What does it say for the state of the upended mortgage industry that Standard & Poor's can report the positive news that there is now only 47 months of shadow inventory on hand? Remember, shadow inventory is seriously delinquent or foreclosed real estate that has not yet even been listed for sale—mostly because of the glut of foreclosed properties already in the market.
That's four more years of pain, on top of however long it takes to dispose of current inventory. Granted, this isn't a linear estimate, and changing conditions could bring that timeline down. But it's clear that the foreclosure overhang will not be resolved soon, and that a normal mortgage market (whatever that is) is still years away.
The MBA's latest quarterly delinquency survey supports either thesis that could be put forth. Delinquencies overall rose by 12 basis points, while the foreclosure starts rate was down, also by 12 basis points.

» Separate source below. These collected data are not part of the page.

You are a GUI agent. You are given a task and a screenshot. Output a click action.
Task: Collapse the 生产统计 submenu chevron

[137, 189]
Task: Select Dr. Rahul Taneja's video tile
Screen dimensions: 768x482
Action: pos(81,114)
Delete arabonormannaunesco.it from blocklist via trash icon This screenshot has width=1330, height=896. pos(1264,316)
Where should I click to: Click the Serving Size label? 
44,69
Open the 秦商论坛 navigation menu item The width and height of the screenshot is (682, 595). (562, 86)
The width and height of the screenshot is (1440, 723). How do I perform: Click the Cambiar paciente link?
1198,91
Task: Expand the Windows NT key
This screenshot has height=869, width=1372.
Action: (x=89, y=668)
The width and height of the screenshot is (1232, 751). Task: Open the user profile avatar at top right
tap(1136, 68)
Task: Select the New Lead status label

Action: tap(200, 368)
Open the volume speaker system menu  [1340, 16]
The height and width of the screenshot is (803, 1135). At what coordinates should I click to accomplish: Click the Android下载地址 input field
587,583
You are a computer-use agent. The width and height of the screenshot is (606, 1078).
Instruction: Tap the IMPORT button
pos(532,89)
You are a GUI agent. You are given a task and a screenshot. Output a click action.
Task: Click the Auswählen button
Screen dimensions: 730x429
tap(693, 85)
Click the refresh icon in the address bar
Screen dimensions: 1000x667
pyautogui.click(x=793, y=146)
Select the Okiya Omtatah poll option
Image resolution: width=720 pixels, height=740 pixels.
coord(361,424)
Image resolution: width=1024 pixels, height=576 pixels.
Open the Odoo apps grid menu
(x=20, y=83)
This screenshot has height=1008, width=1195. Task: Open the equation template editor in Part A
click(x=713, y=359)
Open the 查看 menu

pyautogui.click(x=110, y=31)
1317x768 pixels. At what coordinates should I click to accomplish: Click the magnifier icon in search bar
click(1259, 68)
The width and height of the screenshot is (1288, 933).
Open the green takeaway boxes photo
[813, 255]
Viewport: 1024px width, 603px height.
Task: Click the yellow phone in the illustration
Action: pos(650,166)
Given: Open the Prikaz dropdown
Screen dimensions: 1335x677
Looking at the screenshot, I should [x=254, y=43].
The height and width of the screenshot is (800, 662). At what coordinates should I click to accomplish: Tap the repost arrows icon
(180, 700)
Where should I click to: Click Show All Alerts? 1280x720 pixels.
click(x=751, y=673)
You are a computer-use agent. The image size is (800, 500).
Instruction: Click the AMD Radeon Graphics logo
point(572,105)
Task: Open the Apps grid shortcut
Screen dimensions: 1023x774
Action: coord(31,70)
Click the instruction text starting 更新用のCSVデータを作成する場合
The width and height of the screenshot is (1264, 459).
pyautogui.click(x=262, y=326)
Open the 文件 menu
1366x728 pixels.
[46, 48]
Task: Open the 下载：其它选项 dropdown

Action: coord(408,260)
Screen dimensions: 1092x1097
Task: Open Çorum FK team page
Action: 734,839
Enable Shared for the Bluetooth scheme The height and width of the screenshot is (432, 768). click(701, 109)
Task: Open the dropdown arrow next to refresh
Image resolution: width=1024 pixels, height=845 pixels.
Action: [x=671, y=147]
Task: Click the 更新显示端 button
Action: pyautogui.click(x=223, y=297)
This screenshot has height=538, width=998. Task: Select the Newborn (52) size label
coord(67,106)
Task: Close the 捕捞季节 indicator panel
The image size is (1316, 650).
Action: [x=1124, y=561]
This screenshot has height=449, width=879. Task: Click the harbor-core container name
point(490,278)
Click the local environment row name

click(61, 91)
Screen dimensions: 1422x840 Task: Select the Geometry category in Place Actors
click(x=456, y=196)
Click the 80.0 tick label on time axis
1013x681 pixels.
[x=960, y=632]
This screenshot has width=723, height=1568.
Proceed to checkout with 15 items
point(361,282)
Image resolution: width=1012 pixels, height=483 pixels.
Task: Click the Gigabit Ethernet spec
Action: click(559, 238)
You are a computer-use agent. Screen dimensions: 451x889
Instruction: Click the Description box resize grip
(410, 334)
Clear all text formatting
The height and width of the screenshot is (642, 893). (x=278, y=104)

Starting with the worst of the worst, subprime mortgages, the good news is that while delinquencies and foreclosures are increasing, they are increasing slowly, at 33 bps for delinquencies (24.33%) and 20 bps for foreclosure inventory (14.89%). It is truly a troubling thing to think mortgage lenders could blithely make hundreds of billions of dollars on loans where the overdue plus foreclosure rate is approaching 40%. (A year ago, it actually edged above 40%, so this may be progress.)
Subprime adjustable mortgages are even higher, with more than 42% of 1.4 million loans overdue or in foreclosure.
In some states, subprime ARMs have passed 50% seriously delinquent. One of them is Florida, no surprise, but the other two are interesting—New York and New Jersey.
There are some states doing much better than others. In North Dakota, for instance, where there's a little oil boom going on, just 2.08% of prime loans were overdue. Alaska was a touch behind it, at 2.76%.
For all loans, North Dakota takes top spot again with 3.22% total overdue. Its neighbor, South Dakota, clocks in at 3.87%.
States with the biggest challenges include Georgia, Alabama and Nevada, each of which is above 10% in total overdues. Mississippi is the state with the most, at 12.86%.
Now, imagine what will happen if the general economy goes into a double-dip recession. That will foul things up even more.
Good advice would be to fasten your belts, because it's going to be a bumpy ride for quite some time.